Top of Data records

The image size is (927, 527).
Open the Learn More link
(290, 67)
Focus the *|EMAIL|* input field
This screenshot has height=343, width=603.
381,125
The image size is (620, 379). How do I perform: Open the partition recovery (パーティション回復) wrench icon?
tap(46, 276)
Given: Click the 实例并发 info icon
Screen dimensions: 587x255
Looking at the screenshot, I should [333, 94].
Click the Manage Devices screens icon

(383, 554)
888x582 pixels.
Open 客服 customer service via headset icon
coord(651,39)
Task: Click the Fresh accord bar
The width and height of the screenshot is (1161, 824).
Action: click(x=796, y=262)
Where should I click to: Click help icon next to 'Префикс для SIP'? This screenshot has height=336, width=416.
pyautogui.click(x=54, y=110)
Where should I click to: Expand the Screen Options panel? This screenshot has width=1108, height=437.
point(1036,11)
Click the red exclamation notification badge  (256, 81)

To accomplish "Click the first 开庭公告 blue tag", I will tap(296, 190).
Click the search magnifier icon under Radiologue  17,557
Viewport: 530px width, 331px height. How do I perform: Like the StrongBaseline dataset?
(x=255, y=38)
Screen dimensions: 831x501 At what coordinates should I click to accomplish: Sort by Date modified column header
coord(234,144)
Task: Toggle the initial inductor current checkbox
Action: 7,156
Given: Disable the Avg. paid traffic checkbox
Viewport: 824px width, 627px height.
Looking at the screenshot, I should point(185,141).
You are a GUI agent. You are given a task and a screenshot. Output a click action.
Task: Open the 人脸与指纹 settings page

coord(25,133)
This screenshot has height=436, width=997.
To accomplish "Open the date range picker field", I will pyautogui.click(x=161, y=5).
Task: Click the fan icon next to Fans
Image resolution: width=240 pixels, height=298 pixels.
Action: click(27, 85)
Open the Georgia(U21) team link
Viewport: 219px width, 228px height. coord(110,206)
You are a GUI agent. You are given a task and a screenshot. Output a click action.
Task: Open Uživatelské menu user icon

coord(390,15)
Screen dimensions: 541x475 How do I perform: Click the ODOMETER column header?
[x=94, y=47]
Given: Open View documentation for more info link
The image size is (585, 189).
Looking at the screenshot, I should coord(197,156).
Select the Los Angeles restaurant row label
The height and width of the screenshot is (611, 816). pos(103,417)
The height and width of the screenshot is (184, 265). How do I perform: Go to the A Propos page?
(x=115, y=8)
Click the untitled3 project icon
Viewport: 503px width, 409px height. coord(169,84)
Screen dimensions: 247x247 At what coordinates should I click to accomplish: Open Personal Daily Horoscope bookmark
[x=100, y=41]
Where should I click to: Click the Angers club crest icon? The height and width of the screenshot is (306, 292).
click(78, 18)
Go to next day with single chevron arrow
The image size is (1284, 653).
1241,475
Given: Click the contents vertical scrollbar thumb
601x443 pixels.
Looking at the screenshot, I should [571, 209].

Bottom of Data records

● Work to be completed:
Every entry above needs to be written out again exactly.

● Task response:
The image size is (927, 527).
Open the Learn More link
(290, 67)
Focus the *|EMAIL|* input field
This screenshot has height=343, width=603.
381,125
The image size is (620, 379). How do I perform: Open the partition recovery (パーティション回復) wrench icon?
tap(46, 276)
Given: Click the 实例并发 info icon
Screen dimensions: 587x255
Looking at the screenshot, I should [333, 94].
Click the Manage Devices screens icon

(383, 554)
888x582 pixels.
Open 客服 customer service via headset icon
coord(651,39)
Task: Click the Fresh accord bar
The width and height of the screenshot is (1161, 824).
Action: click(x=796, y=262)
Where should I click to: Click help icon next to 'Префикс для SIP'? This screenshot has height=336, width=416.
pyautogui.click(x=54, y=110)
Where should I click to: Expand the Screen Options panel? This screenshot has width=1108, height=437.
point(1036,11)
Click the red exclamation notification badge  (256, 81)

To accomplish "Click the first 开庭公告 blue tag", I will tap(296, 190).
Click the search magnifier icon under Radiologue  17,557
Viewport: 530px width, 331px height. How do I perform: Like the StrongBaseline dataset?
(x=255, y=38)
Screen dimensions: 831x501 At what coordinates should I click to accomplish: Sort by Date modified column header
coord(234,144)
Task: Toggle the initial inductor current checkbox
Action: 7,156
Given: Disable the Avg. paid traffic checkbox
Viewport: 824px width, 627px height.
Looking at the screenshot, I should point(185,141).
You are a GUI agent. You are given a task and a screenshot. Output a click action.
Task: Open the 人脸与指纹 settings page

coord(25,133)
This screenshot has height=436, width=997.
To accomplish "Open the date range picker field", I will pyautogui.click(x=161, y=5).
Task: Click the fan icon next to Fans
Image resolution: width=240 pixels, height=298 pixels.
Action: click(27, 85)
Open the Georgia(U21) team link
Viewport: 219px width, 228px height. coord(110,206)
You are a GUI agent. You are given a task and a screenshot. Output a click action.
Task: Open Uživatelské menu user icon

coord(390,15)
Screen dimensions: 541x475 How do I perform: Click the ODOMETER column header?
[x=94, y=47]
Given: Open View documentation for more info link
The image size is (585, 189).
Looking at the screenshot, I should coord(197,156).
Select the Los Angeles restaurant row label
The height and width of the screenshot is (611, 816). pos(103,417)
The height and width of the screenshot is (184, 265). How do I perform: Go to the A Propos page?
(x=115, y=8)
Click the untitled3 project icon
Viewport: 503px width, 409px height. coord(169,84)
Screen dimensions: 247x247 At what coordinates should I click to accomplish: Open Personal Daily Horoscope bookmark
[x=100, y=41]
Where should I click to: Click the Angers club crest icon? The height and width of the screenshot is (306, 292).
click(78, 18)
Go to next day with single chevron arrow
The image size is (1284, 653).
1241,475
Given: Click the contents vertical scrollbar thumb
601x443 pixels.
Looking at the screenshot, I should [571, 209].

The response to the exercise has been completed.